--- DATA EXTRACT Enclosed Below ---
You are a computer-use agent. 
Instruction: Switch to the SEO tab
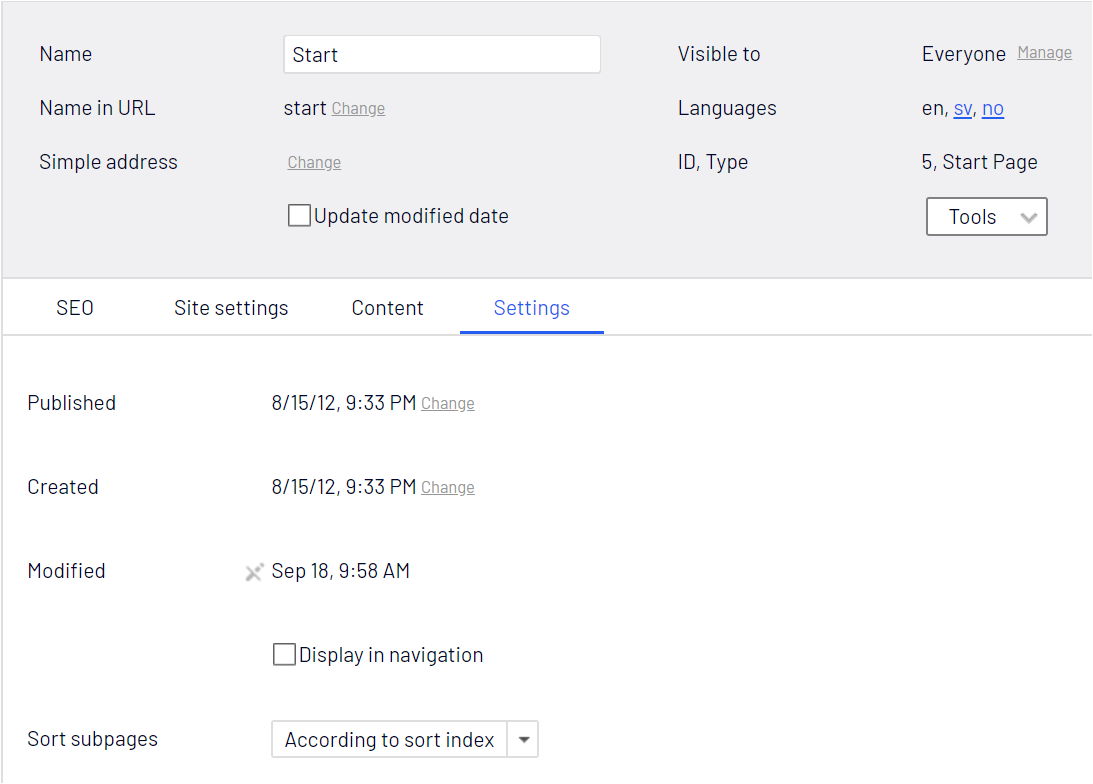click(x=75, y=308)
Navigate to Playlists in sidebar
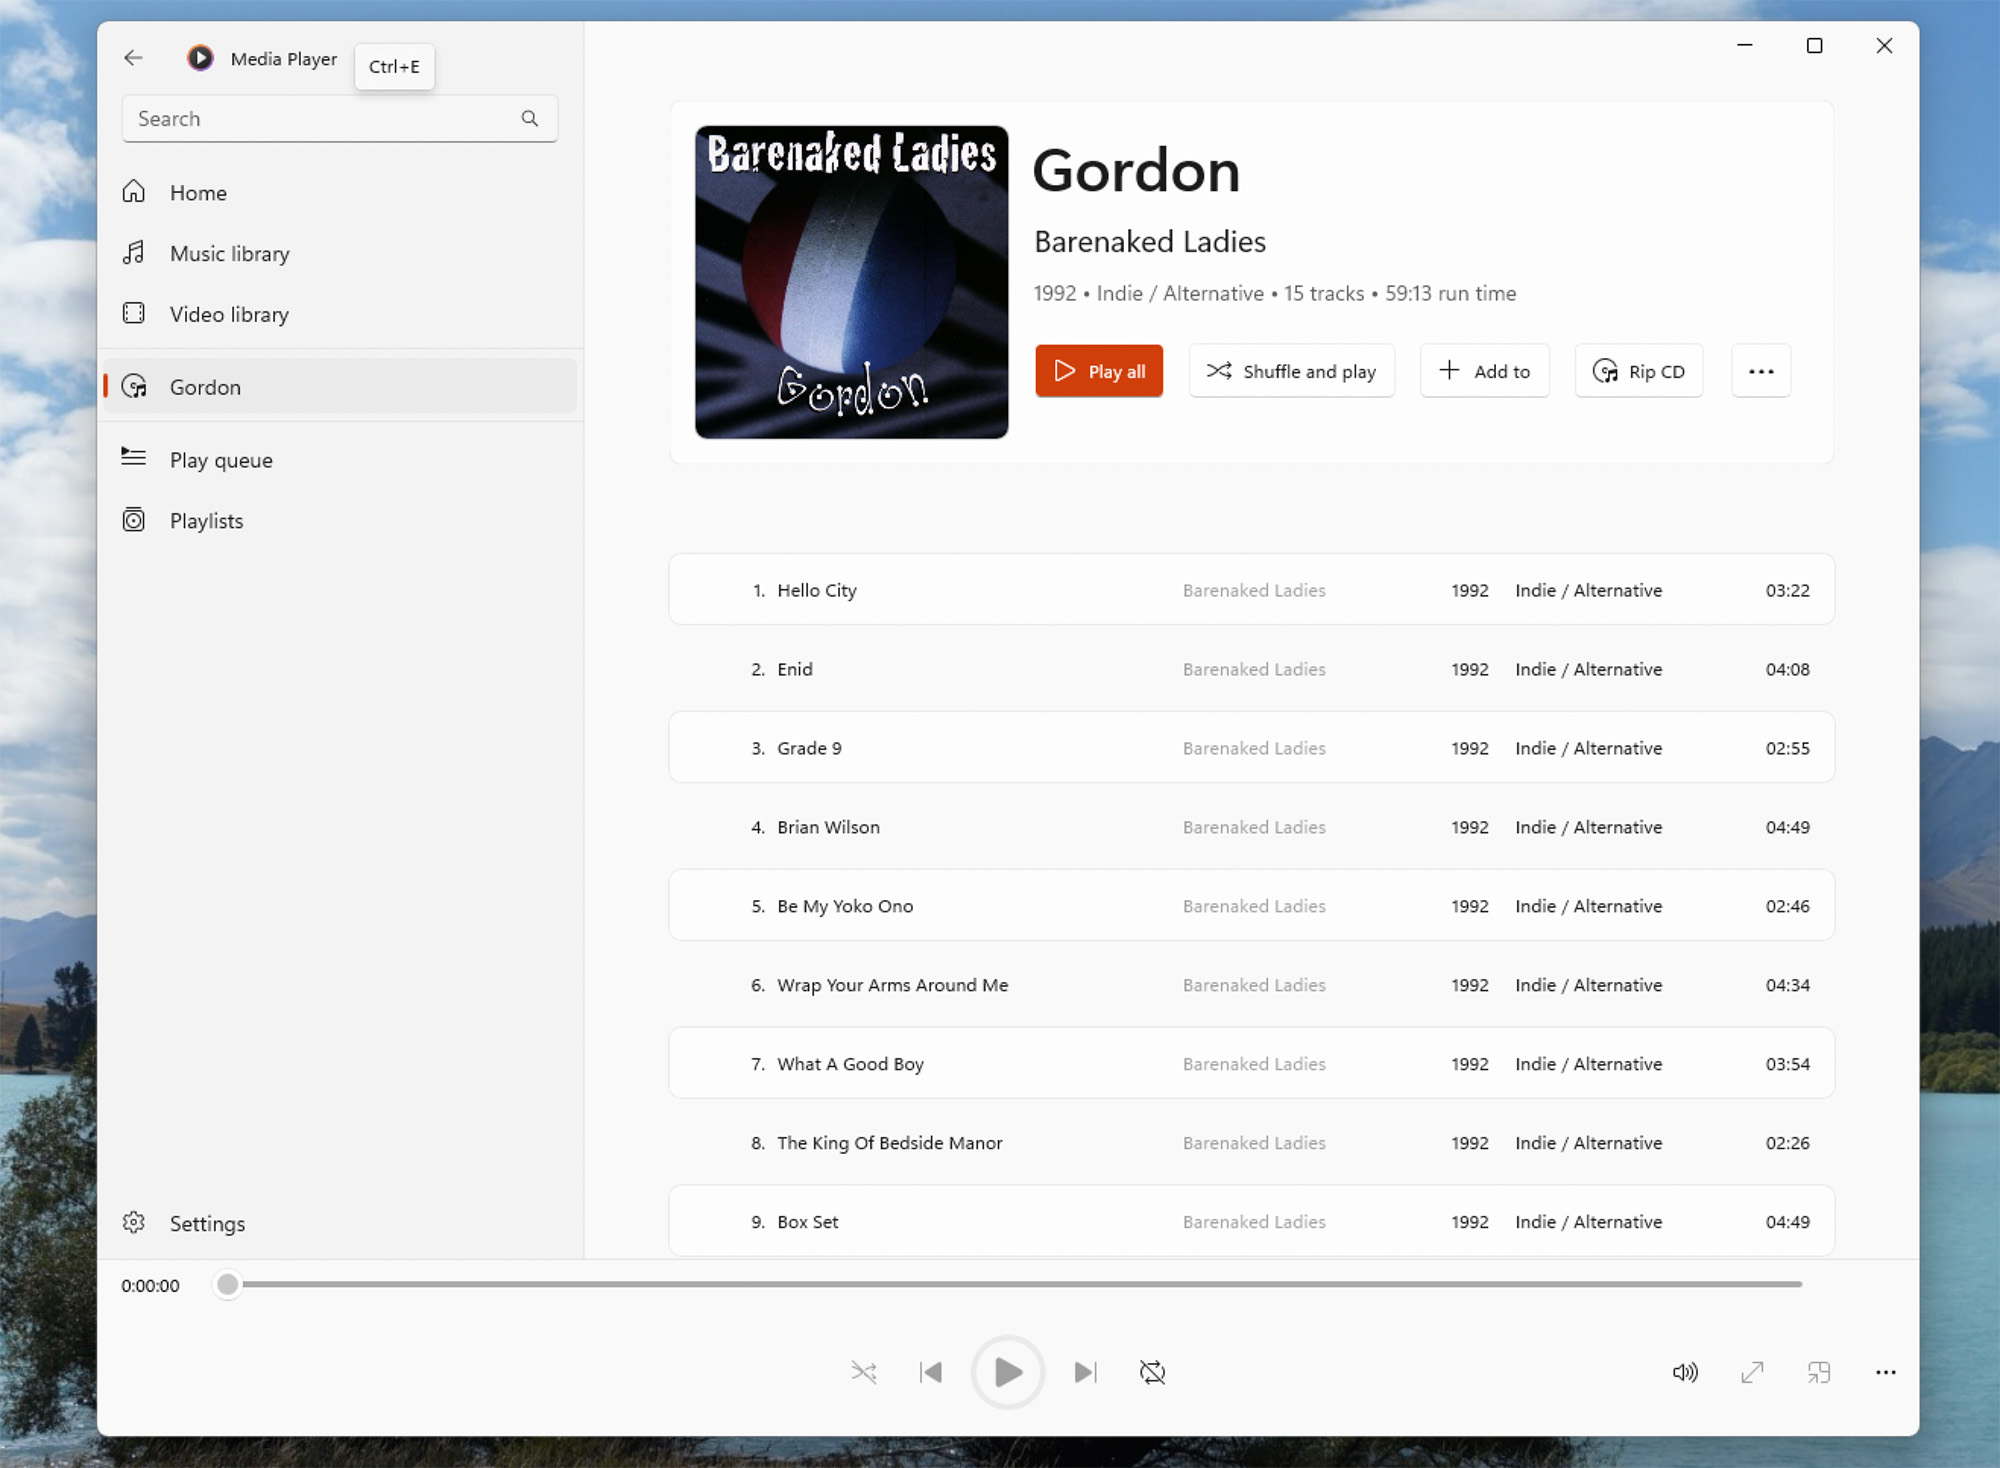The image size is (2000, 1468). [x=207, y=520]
--- End of Enclosed DATA EXTRACT ---
== TASK OBJECTIVE ==
Nothing but the lines from the line containing "Instruction: Switch to the SEO tab" to the end of the records above should be repeated, exactly and with every picture omitted.

== RESPONSE TO THE TASK ==
Instruction: Switch to the SEO tab
click(x=75, y=308)
Navigate to Playlists in sidebar
The image size is (2000, 1468). [x=207, y=520]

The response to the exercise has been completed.